Needed: satisfaction for sin
‘With God all things are possible’ (Matthew 19:26). ‘Nothing is impossible with God’ (Luke 1:37)
So why doesn’t God simply forgive sinners, without need of any atonement? Why can’t he just let bygones be bygones?
After all, he can do anything, can’t he?
Well, setting aside the obviously absurd (God cannot create a two-sided triangle), we note with Puritan Thomas Brooks that there are three things that God cannot do:- he cannot die; he cannot lie; and he cannot deny himself.
Is that scriptural? Yes, absolutely. Consider the following:-
- “It is impossible for God to lie.” Hebrews 6:18
- “He cannot deny Himself.” 2 Timothy 2:13 (God must remain true to himself!)
- “God cannot be tempted by evil, nor does he tempt anyone.” James 1:13 (NIV)
- “the gifts and the calling of God are irrevocable.” Romans 11:29 (God cannot break his word!)
- “God…who alone has immortality.” 1 Timothy 6:16 (God cannot die!)
OK so far? Let’s move beyond what should be blatantly obvious to consider the following question:-
Can God set aside his own moral law?
Now, if that law were some arbitrary standard imposed from outside, then, yes, of course, God could decide to set the law aside. He could forgive the penitent sinner by simple fiat.
But supposing the moral law were an expression of God’s own moral character? As indeed it is! To set it aside would be to deny himself. And that’s impossible.

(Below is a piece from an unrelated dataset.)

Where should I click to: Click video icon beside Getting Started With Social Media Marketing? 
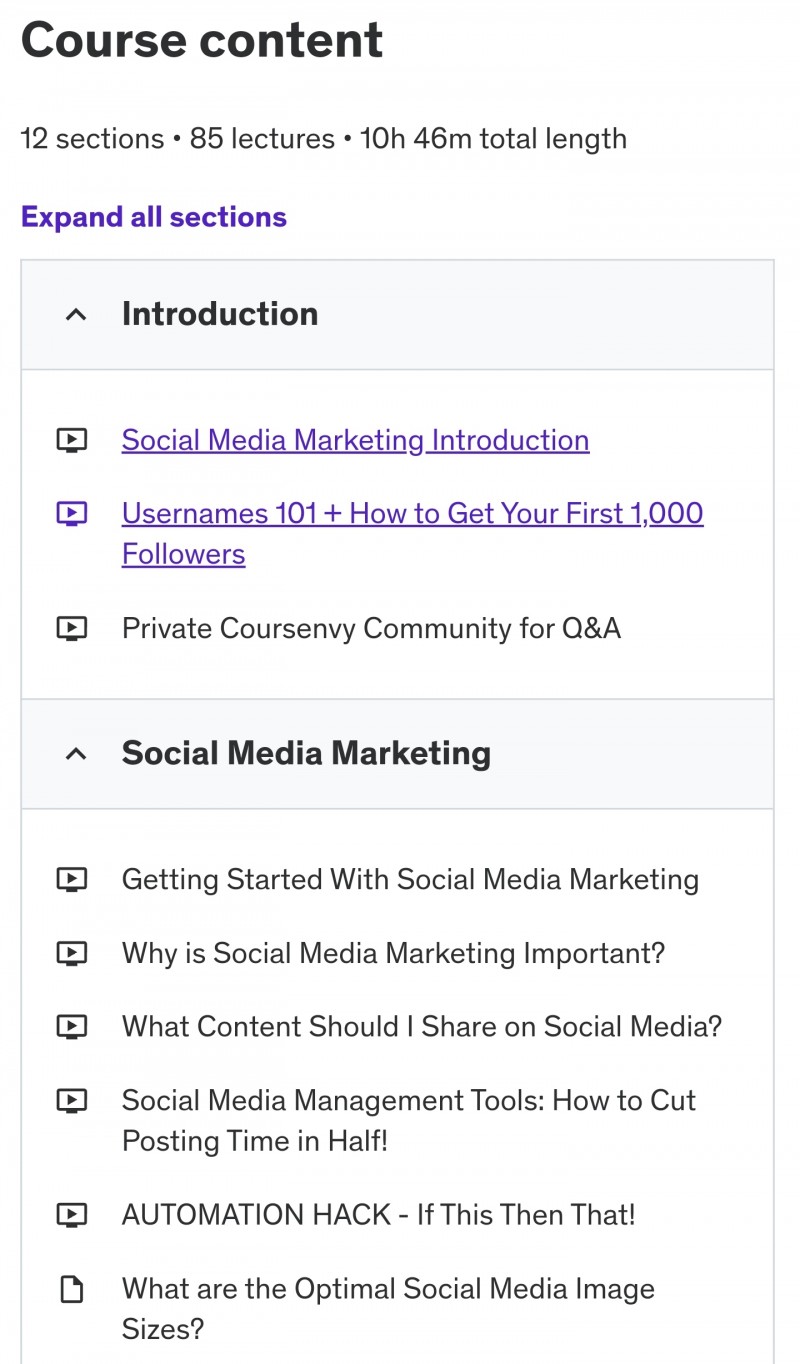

Steve Holmes illustrates:-
‘A short walk from where I live is Runnymede, and the memorials to the signing of the still-celebrated Magna Carta. It is still celebrated, because it codifies the revolutionary idea that there are some things that even kings cannot do: there is a law that is not merely the decree of fiat of whoever happens to hold sovereignty, but which is somehow, within the nature of things, binding on all human beings. In modern parlance, certain people – only, in Magna Carta – have rights that are inalienable: ‘At Runnymede, at Runnymede, your rights were won at Runnymede. No freeman may be fined or bound, or dispossessed of freehold ground, except by lawful judgement found, and passed upon him by his peers – forget not, after all these years the charter signed at Runnymede’, to quote Kipling’s doggerel summary.’ (My emphasis)
Holmes adds:-
‘The penal tradition of talking about the atonement must be understood as assuming this basic intuition. God cannot just waive the law because it is the essence of law that it cannot just be waived…the law that God cannot set aside is an aspect of his own nature; for God to set aside the law would be equivalent to God choosing not to be good; both are inconceivable’

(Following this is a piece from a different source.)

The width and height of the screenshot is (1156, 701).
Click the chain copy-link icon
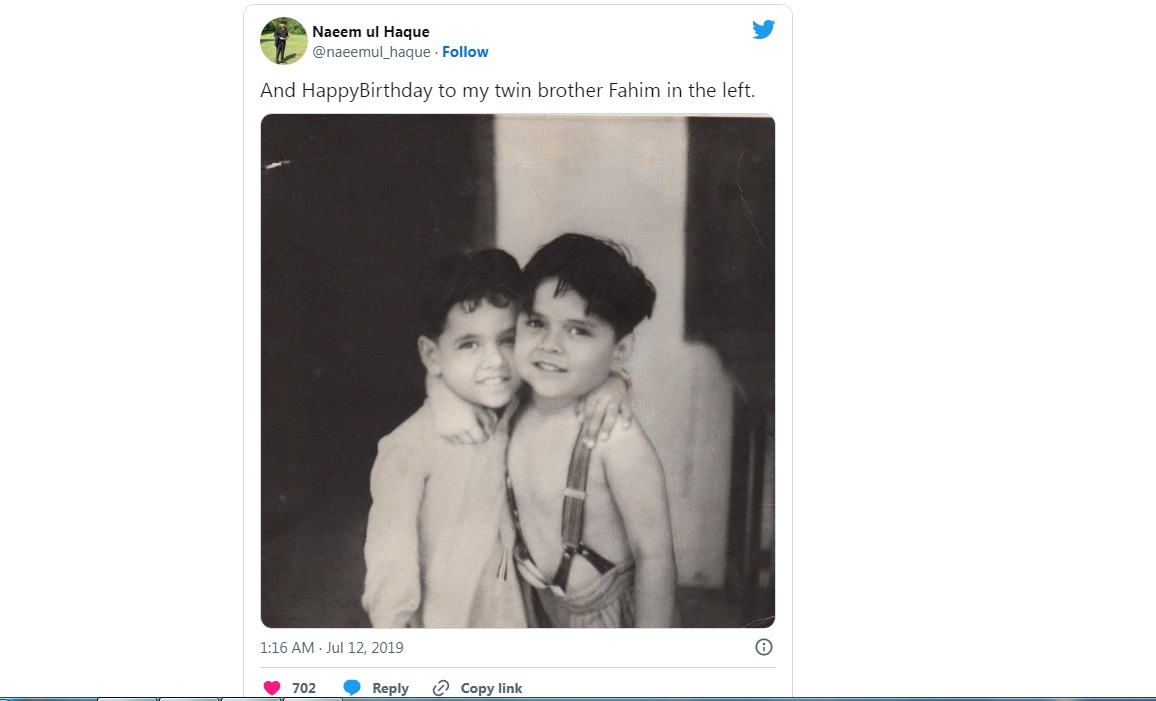[x=441, y=688]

Hence the need for satisfaction. It is not God’s wrath alone that needed to be satisfied. Nor his love. It is God’s entire indivisible nature, including his antagonism towards sin and his love towards the ungodly.
That’s why the cross of Jesus is a ‘trysting place where heaven’s love and heaven’s justice meet’ (Elizabeth C. Clephane)

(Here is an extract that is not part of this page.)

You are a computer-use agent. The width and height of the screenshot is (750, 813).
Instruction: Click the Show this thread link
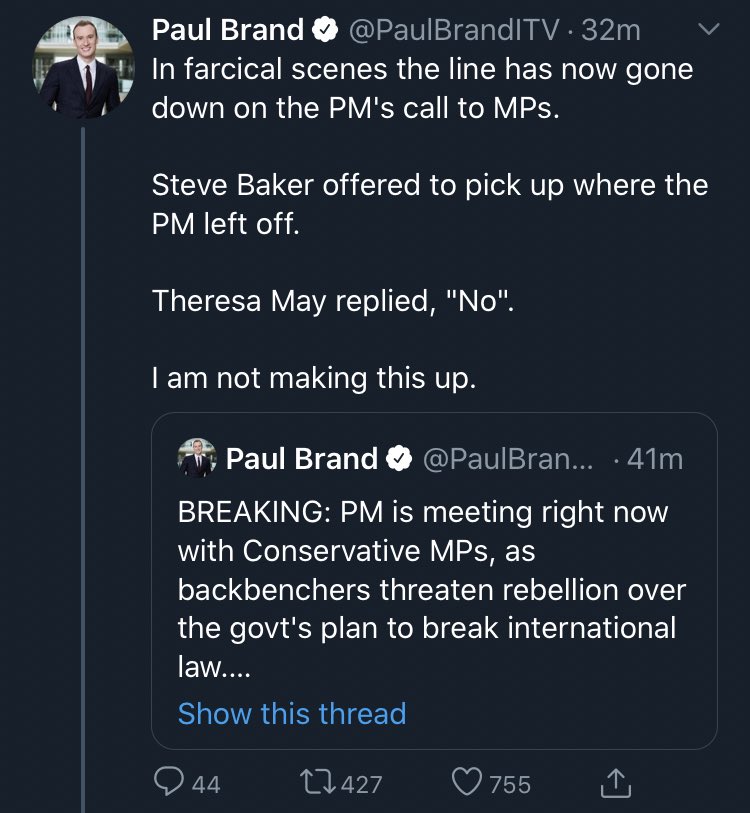pyautogui.click(x=291, y=714)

That why we confess, with Scripture that ‘[God] loved us and sent his Son as an atoning sacrifice for our sins.’
J.I. Packer writes:-
‘Penal substitution…will not be focused properly till it is recognized that God’s redemptive love must not be conceived – misconceived, rather – as somehow triumphing and displacing God’s retributive justice, as if the Creator-Judge simply decided to let bygones be bygones. The measure of God’s holy love for us is that ‘while we were still sinners, Christ died for us’ and that ‘he…did not spare his own Son but gave him up for us all’ (Romans 5:8, 8:32). Evidently there was no alternative to paying that price if we were to be saved, so the Son, at the Father’s behest ‘through the eternal Spirit’ (Hebrews 9:14), paid it. Thus God ‘set aside…the record of debt that stood against us…nailing it to the cross’ (Colossians 2:14). Had we been among the watchers at Calvary, we should have seen, nailed to the cross, Pilate’s notice of Jesus’ alleged crime. But if, by faith, we look back to Calvary from where we now are, what we see is the list of our own unpaid debts of obedience to God, for which Christ paid the penalty in our place. Paul, having himself learned to do this, testified: ‘the life I now live in the flesh I live by faith in the Son of God, who loved me and gave himself for me’ (Galatians 2:20).’